Sequence to Sequence modelling for English to French Translations NLP

Link to Colab Notebook (Hosted on Github)

All the code needed to preprocess data & train the model is present in the above link. Please run it on Colab to gain a better understanding

Model and Dataset Information

Translating from one language to another can be considered as a sequence to sequence task i.e., going from one sequence to another.

We have 2 approaches in training a translator model:

  1. Train from Scratch – If you have a big enough corpus to train the model
  2. Fine Tune Existing Model – Faster & uses less resources

Model : We will be using a Marian model which is already pre-trained to translate from English to French

Dataset: To train the model we will be using the KDE4 dataset

 

Colab notebook  has below steps for training the model:

  1. Preparing the Dataset – Splitting, Padding, Train / Test Split
  2. Tokenizer  – Instantiating a tokenizer for the particular model ; We also have to specify the target language for translation to the tokenizer
  3. Data Collation – Used for Padding data when we use dynamic batching ; Lables are padded using -100 , so that these padded values are ignored in loss computation.
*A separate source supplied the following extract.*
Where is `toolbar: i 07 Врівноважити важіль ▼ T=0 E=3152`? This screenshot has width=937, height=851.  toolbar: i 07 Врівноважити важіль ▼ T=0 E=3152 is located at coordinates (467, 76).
We use a special Data Collator – DataCollatorForSeq2Seq
  4. Evaluation Metrics – SacreBLEU metric is used to evaluate the french translations of the model ; Score can go from 0 to 100, higher the better
  5. Fine Tuning (Training) the model – We pass the following to the trainer to start training:
    • model
    • training arguments
    • train dataset
    • eval dataset
    • data collator
    • tokenizer
    • compute metrics
  6. Evaluating the Model – We use trainer.evaluate to check the metrics on how well the model is trained
  7. Saving the Model – Push the model hugging face hub after each epoch

Accelerator – Using this we design a custom training loop